------ VORLIEGENDER TEXT ------

Die Bedürfnisse und Wünsche unserer Jungpferde

In dem dieswöchigen zweiten Teil meines außergewöhnlichen Fachartikels, in dem ich auch unsere Pferde sozusagen direkt zu Wort kommen lasse, möchte ich vermehrt auf das Thema 'Jungpferdeaufzucht und -ausbildung' zu sprechen kommen.
Es ist dies sicher eine eher heikle Angelegenheit, denn nur die wenigsten Menschen werden wohl meiner Meinung sein, wenn ich behaupte, dass gerade auf diesem Gebiet mehr individuelle Anpassung gefragt sein sollte.

Dies beginnt bereits im zarten Fohlenalter, wenn der Absetzzeitpunkt und die Absetzform ganz nach den Vorstellungen des jeweiligen Züchters festgelegt werden, ohne auf die individuellen Bedürfnisse der einzelnen Tiere besonders Rücksicht zu nehmen, wie die folgende wahre Geschichte belegen soll.




Leises Flehen eines Fohlens


Als ich vor Jahren einmal mit einer Freundin bei einem Pferdehändler war, um mich nach einem geeigneten Schulpferd umzusehen, kam ich bei meiner Besichtungstour auch an einem Laufstall vorbei, in dem etwa 15 Fohlen - fast durchwegs Haflinger-Hengstfohlen - übermütig herumtollten. Nur ein Tier stach in vielerlei Hinsicht als etwas Besonderes heraus. Wie sich später herausstellte, handelte es sich bei der grazilen, fuchsfarbenen Schönheit um ein knapp 5 Monate altes Trakehner-Stutfohlen. Völlig verängstigt drückte es sich in eine Ecke, um so den ungestümen Attacken seiner Mitbewohner zu entgehen. Dabei sah es mich so hilfesuchend an, dass ich mir sofort lebhaft vorstellen konnte, wie es sich - wenn es könnte - mit leisem Flehen an mich wenden würde.

"Bitte hol mich hier raus! Die Anderen hier sind so wild und grob! Ich habe Hunger und Angst und ich will zu meiner Mami! Die Menschen hier sagen immer, ich sei so süß und bildhübsch, deshalb müsse ich auch keine Angst haben. Sie meinen, ich werde bestimmt einen Käufer finden. Was bedeutet 'Käufer finden' eigentlich? Ich will doch nur zu meiner Mami und mir den Bauch mit süßer, warmer Milch vollschlagen. Sonst brauche ich doch gar nichts!"

------ DATENSÄTZE ------

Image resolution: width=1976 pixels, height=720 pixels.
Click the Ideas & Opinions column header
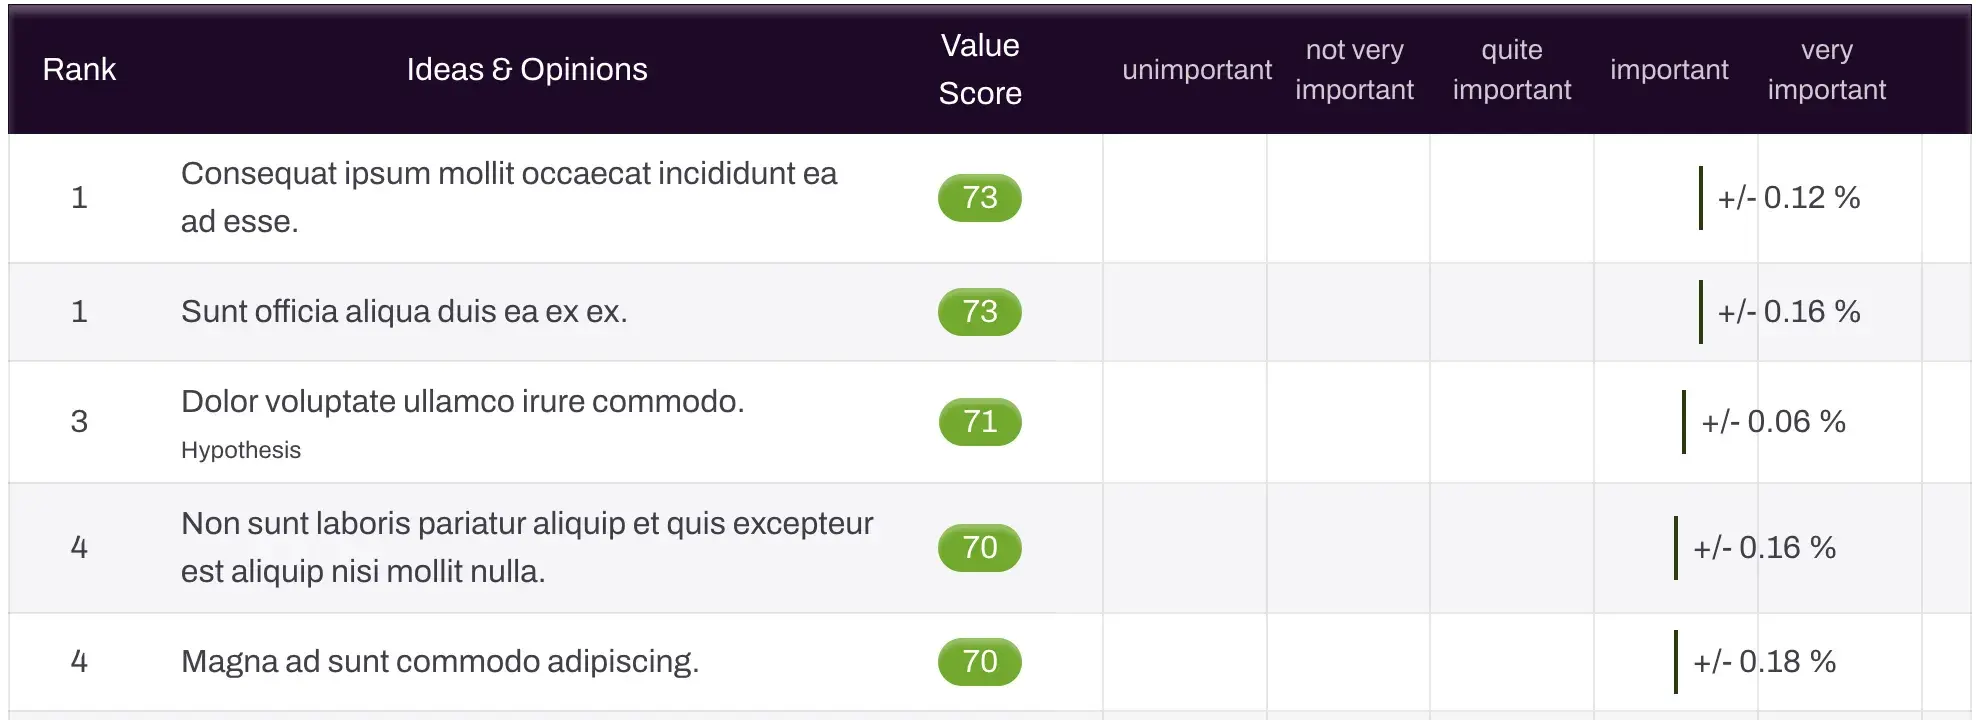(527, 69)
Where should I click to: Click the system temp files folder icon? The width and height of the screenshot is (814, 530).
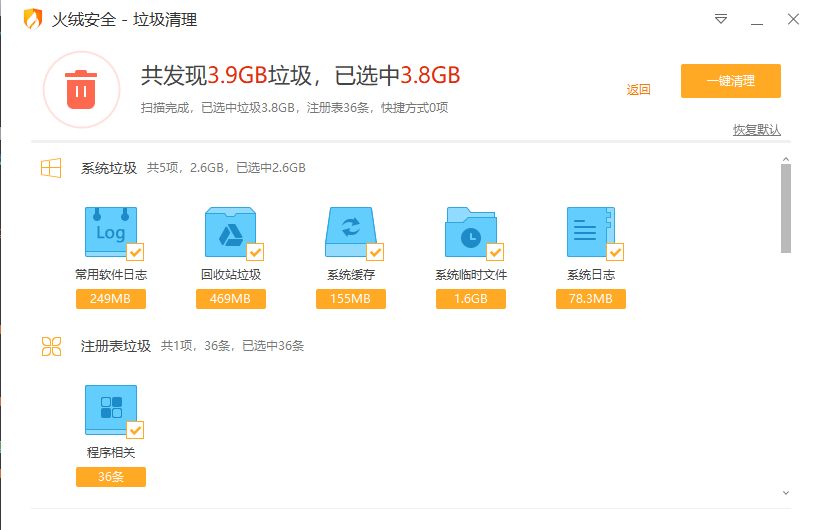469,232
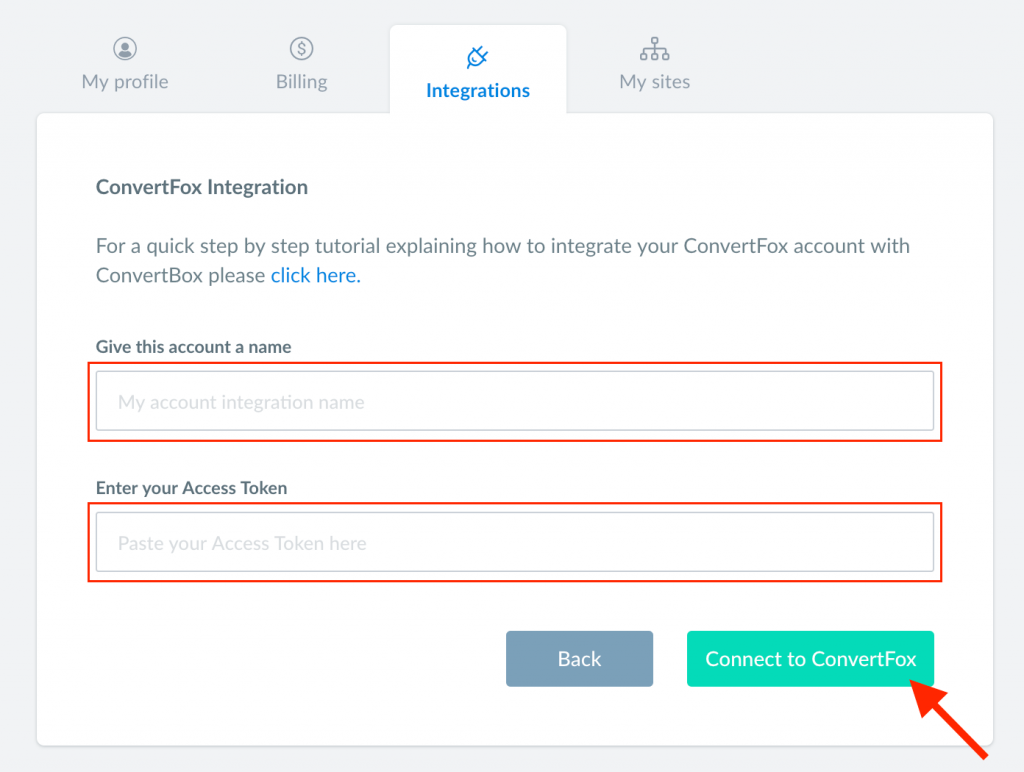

------

§ **AUFGABE**: Wie alt war das Trakehner-Stutfohlen im Laufstall laut dem Text über Jungpferde?

§ **MUSTERLÖSUNG**: Es war knapp 5 Monate alt.